# WHAT YOU SHOULD DO
Where does the string "computer" appear in the records? Copy every line that contains it.

[Collected data entries]
================================
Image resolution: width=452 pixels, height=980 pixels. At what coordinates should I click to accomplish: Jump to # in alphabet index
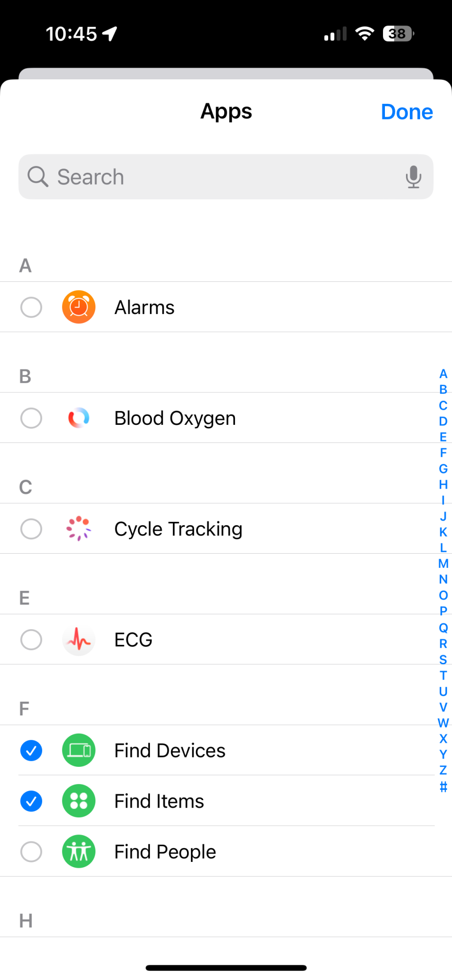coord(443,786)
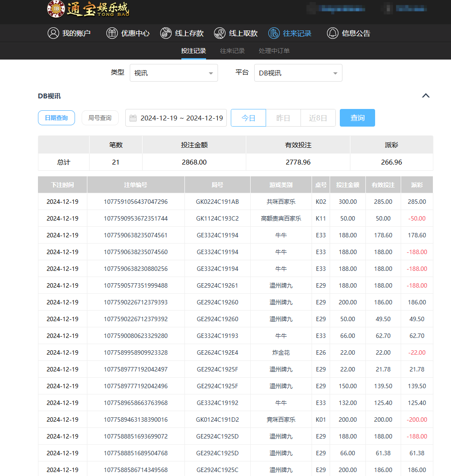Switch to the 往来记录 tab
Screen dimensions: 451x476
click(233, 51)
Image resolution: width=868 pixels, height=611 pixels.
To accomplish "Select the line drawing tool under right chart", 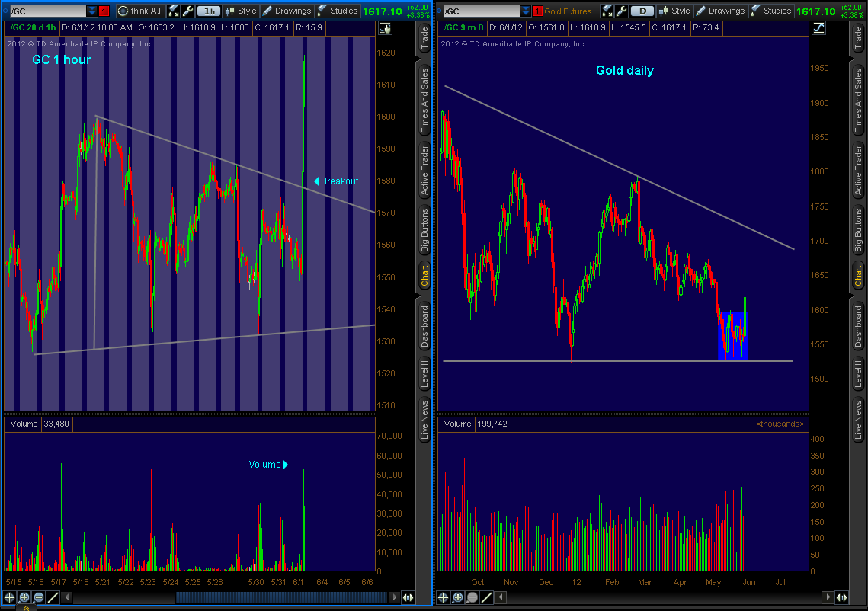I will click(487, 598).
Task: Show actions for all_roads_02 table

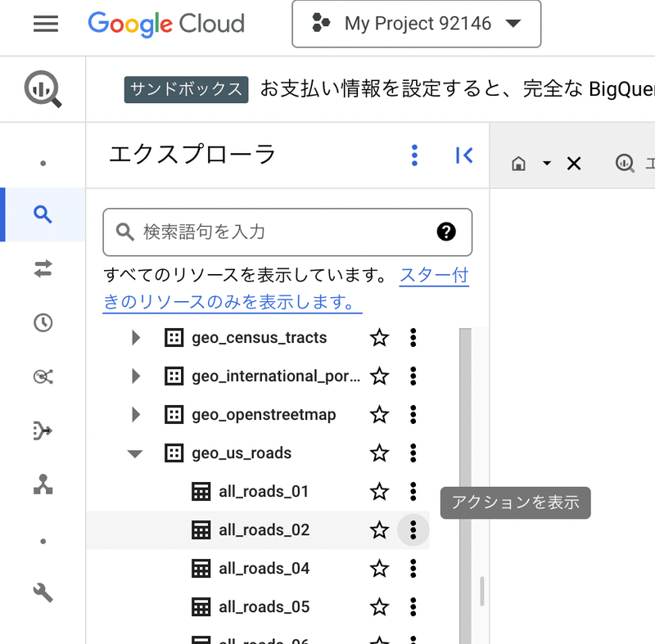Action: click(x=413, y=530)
================================
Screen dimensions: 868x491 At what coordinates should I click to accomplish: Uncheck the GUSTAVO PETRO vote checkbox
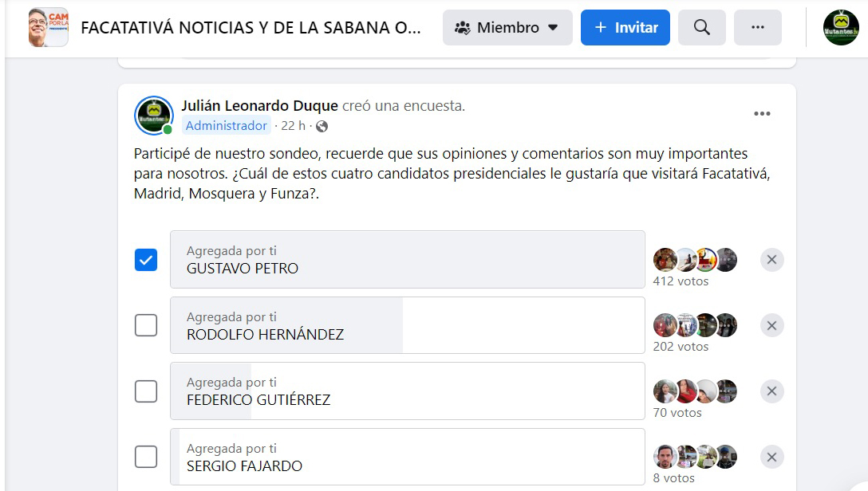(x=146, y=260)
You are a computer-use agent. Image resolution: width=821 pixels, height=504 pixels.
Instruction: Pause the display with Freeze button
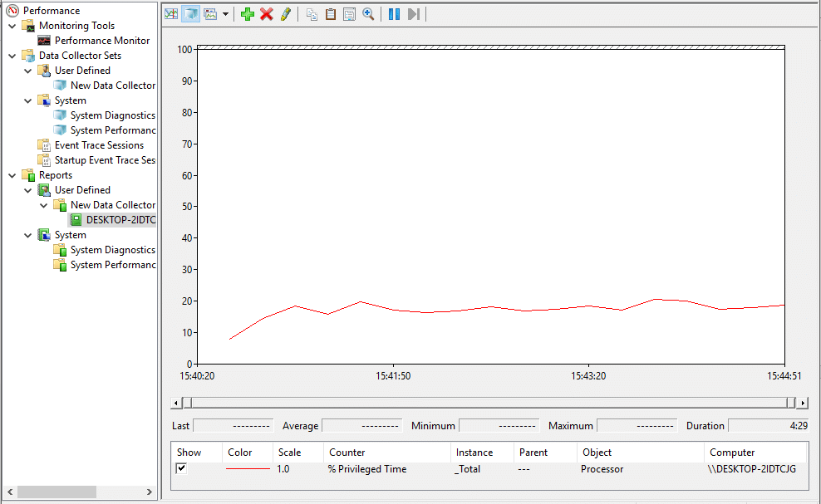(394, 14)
================================
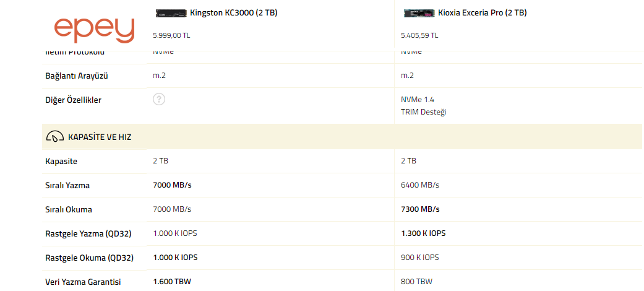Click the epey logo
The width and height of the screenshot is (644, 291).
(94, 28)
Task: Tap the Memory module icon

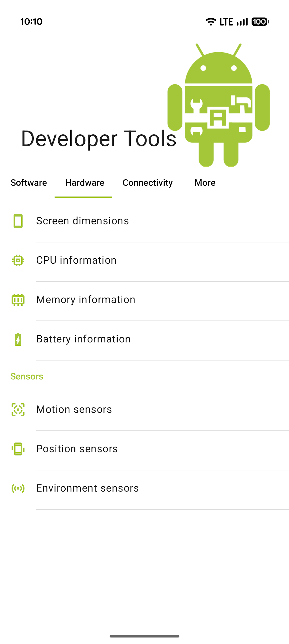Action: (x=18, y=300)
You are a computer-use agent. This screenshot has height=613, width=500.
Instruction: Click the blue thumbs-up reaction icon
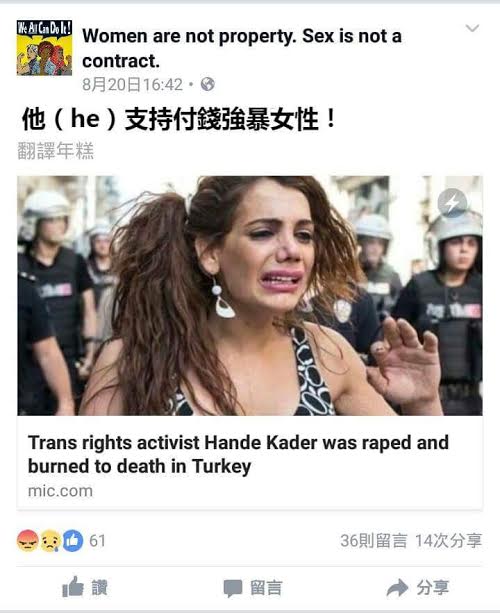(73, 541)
================================
# EXERCISE RESULT
You are a computer-use agent. Image resolution: width=821 pixels, height=504 pixels.
You are a computer-use agent. This screenshot has height=613, width=500.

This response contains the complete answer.